Womanity smells like unripe figs and salt water. Robin at Now Smell This speculates that “[the] human is rare” that does not smell caviar in here, but I have never tried caviar and therefore cannot comment. I have no idea what Womanity’s notes are supposed to have to do with Womanity as a concept. That’s what I like about this perfume, actually. Thierry Mugler didn’t choose an insipid fruity-floral or some bimbo sugary scent to represent women. He apparently believes that womankind is worthy of something more interesting, something clever, something that isn’t always pretty or sexy. I probably won’t be wearing Womanity outside of the house again, but I do very much appreciate what it’s trying to say.

Thierry Mugler Womanity ‘Taste of Fragrance’


The original Thierry Mugler Womanity, with its odd combination of fig and aquatic notes, is really quite a distinctive scent. I can immediately recognize it, and I can’t think of anything off the top of my head that smells quite like it. Thierry Mugler Womanity ‘Taste of Fragrance’ is less distinctive. However, it also smells better. In fact, it smells great.

Womanity ‘Taste of Fragrance’ relieves some of the tension of the original Womanity by emphasizing the fig note over the aquatics. The result is a richer, more polished fragrance. Part of the original Womanity’s appeal was its rawness, so the smoother ‘Taste of Fragrance’ may be too much of a departure for fans of the original. Personally, it is the version of Womanity that I am more likely to wear. 

Ironically, despite the name, the original Womanity skews towards the masculine. (That was an appropriate use of the word “ironic”, right? I always get confused because of Alanis Morissette.) Womanity ‘Taste of Fragrance’ is sweeter (although never to the point of sugary) and more obviously feminine. It is a sensual, womanly fragrance worthy of the name “Womanity”.

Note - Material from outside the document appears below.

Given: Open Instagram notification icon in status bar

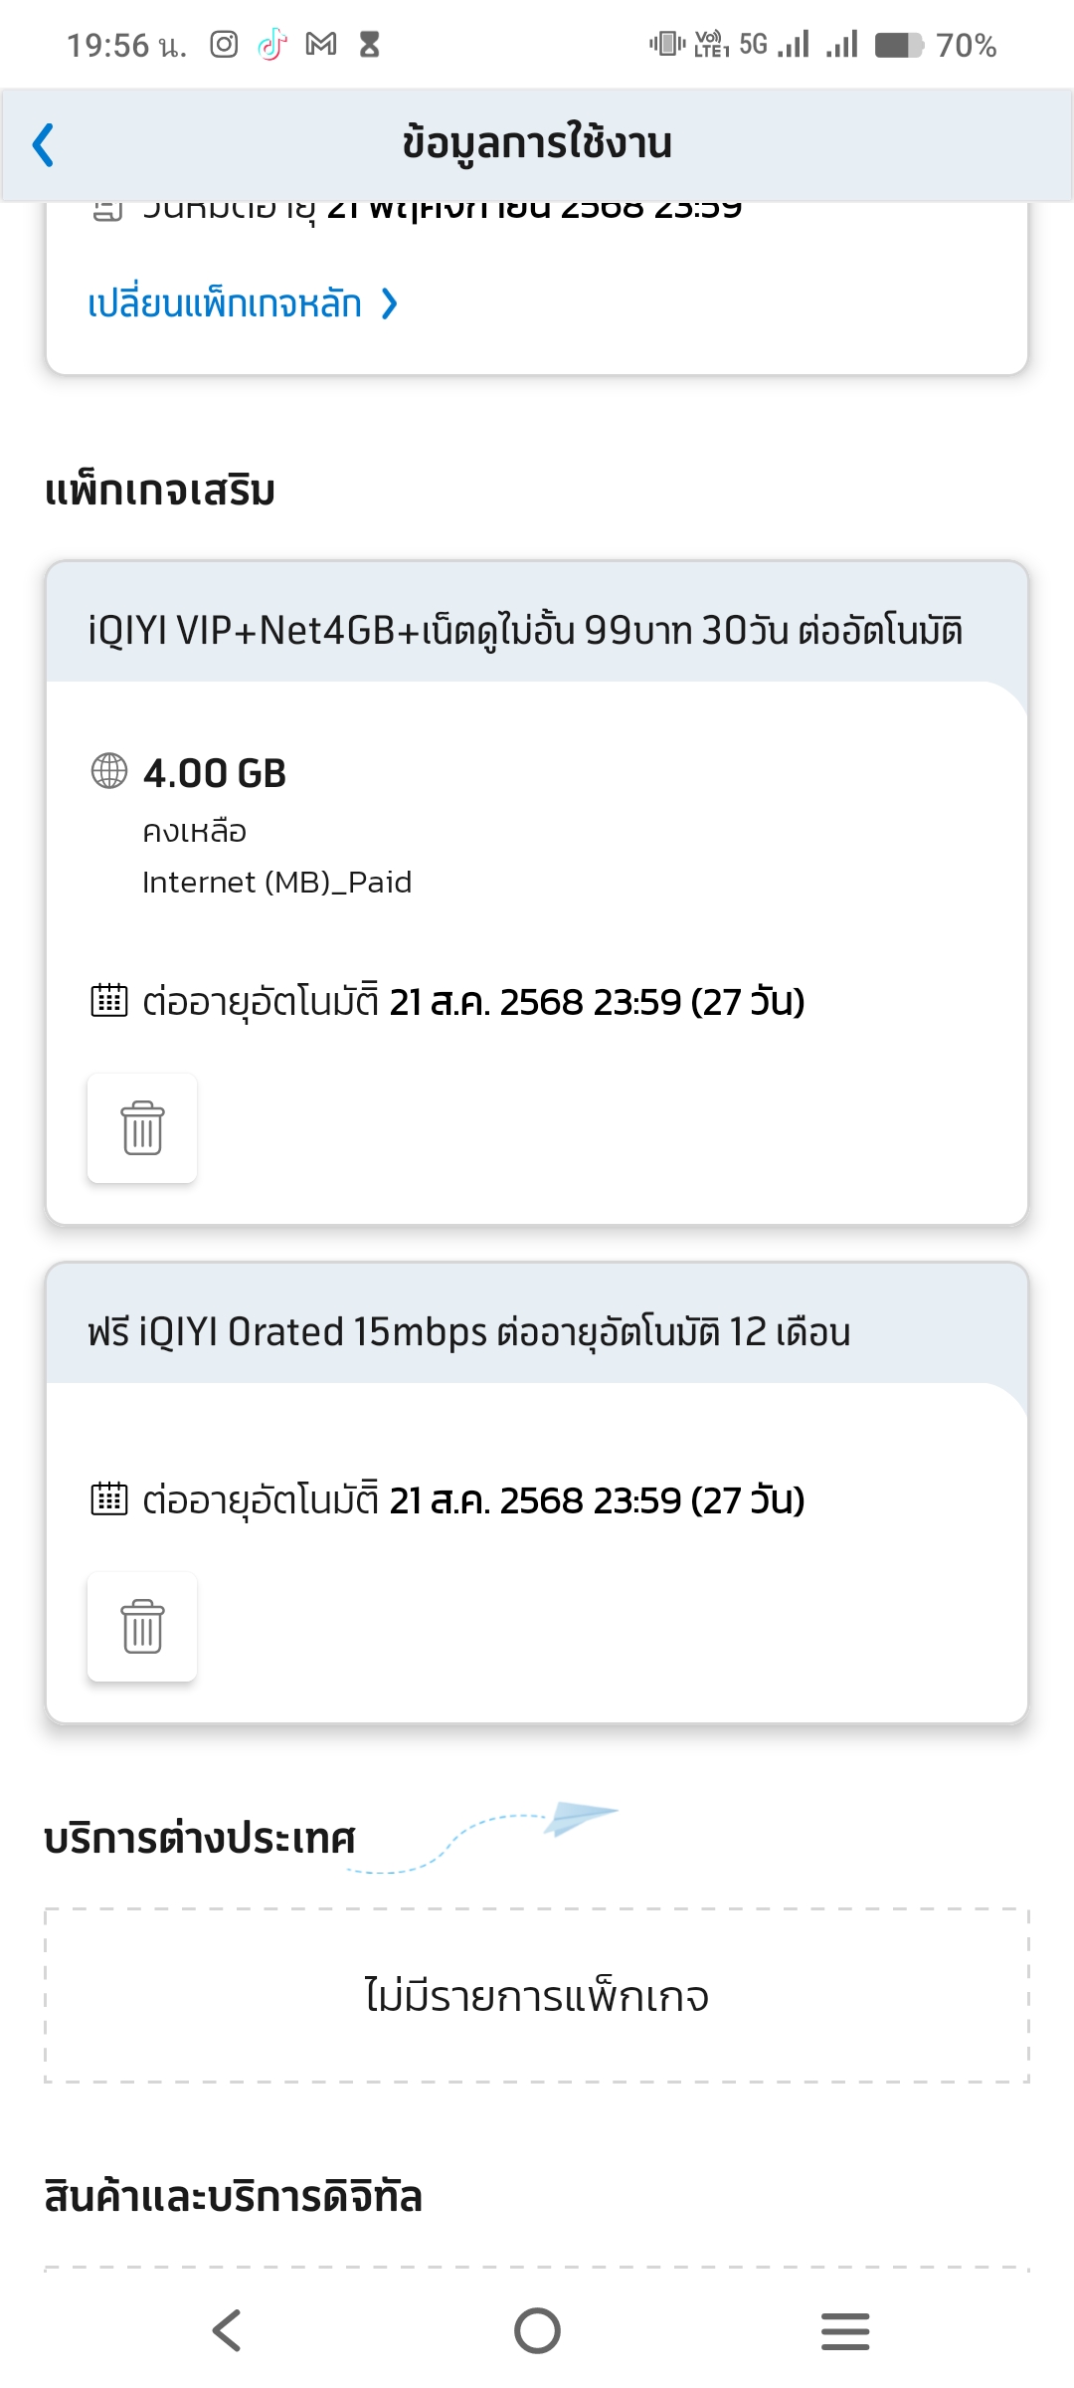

This Womanity remix has actually helped me to appreciate the originality of the original Womanity. I wasn’t quite sure how to feel about it when it first came out, mostly because I was totally freaked out by the bottle. While James and the Giant Peach is my ideal movie in many ways- it has a Roald Dahl story, Randy Newman music, spontaneous singing, and an obnoxious character from Brooklyn- watching it at a very young age has left me with a lifelong fear of skulls and skeletons. Oh, and robot sharks made out of tuna cans. Anyway, you can see why the Womanity bottle, with its bizarre skull motif, was not exactly up my alley.

I still can’t believe this was a children’s movie.

Thierry Mugler Angel EDT

When it was first released in 1992, Thierry Mugler Angel was a bona-fide trendsetter. Angel singlehandedly launched the gourmand fragrance genre, a style that remains enormously popular to this day. The new Angel EDT, however, meekly follows the current trends. Angel EDP contains a revolutionary (at the time) combination: fruit and chocolate. Angel EDT disposes with the chocolate, opting instead for a predominately berry scent. The berries used in Angel EDT smell pleasant, if generic, but the fragrance is persistently dogged by an astringent harshness. There is something sour about Angel EDT. It has very little of the original’s lusciously honeyed sweetness.

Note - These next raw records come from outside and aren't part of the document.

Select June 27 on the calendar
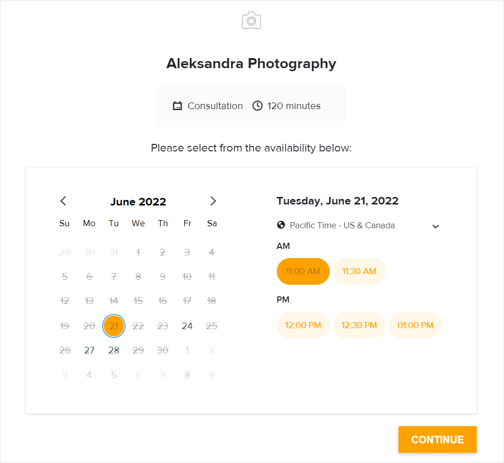Viewport: 504px width, 463px height. click(89, 350)
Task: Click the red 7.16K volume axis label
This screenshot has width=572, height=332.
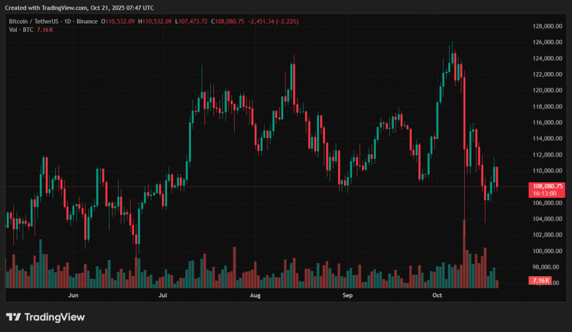Action: [x=541, y=281]
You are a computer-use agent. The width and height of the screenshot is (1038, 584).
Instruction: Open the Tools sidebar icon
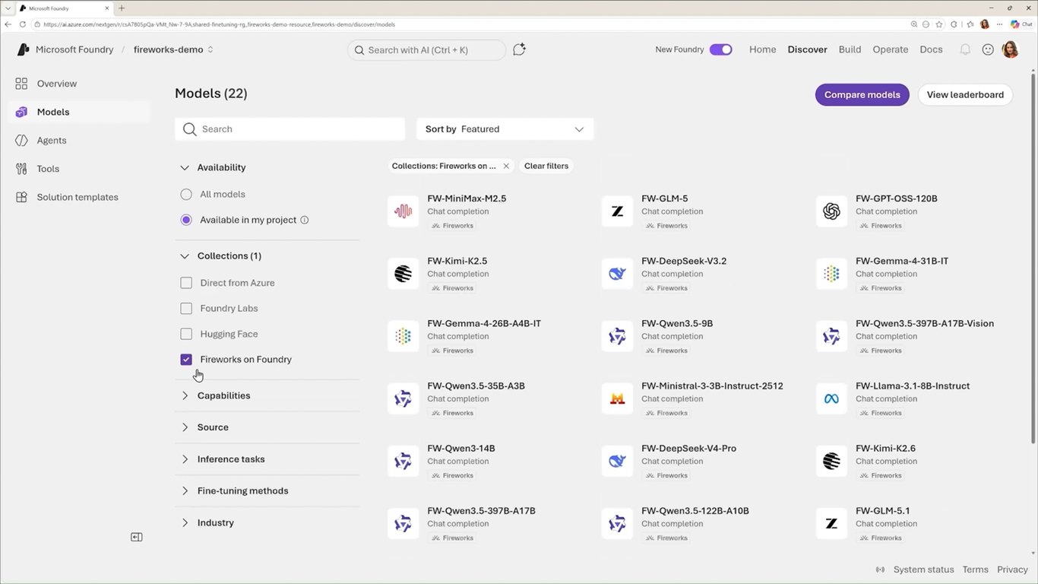[21, 169]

As a true original, Angel EDP has had many imitators over the years. Angel EDT smells like one of them. Angel EDT is a success in that it is a more wearable version of Angel, and is therefore likely to make Thierry Mugler more money than the controversial Angel EDP. But Angel EDT is also a failure, because it is less distinctive and smells worse than Angel EDP. If Angel EDT sells well- and you and I both know that it will- it will represent the triumph of the commercial over the artistic.

Also, Eva Mendes? Really? While I’m always delighted to see women of color represented in advertisements, I’m not exactly sure that Eva’s milkshake is bringing the perfume buyers to the yard. As I recall, Calvin Klein Secret Obsession barely lasted a year on the shelves.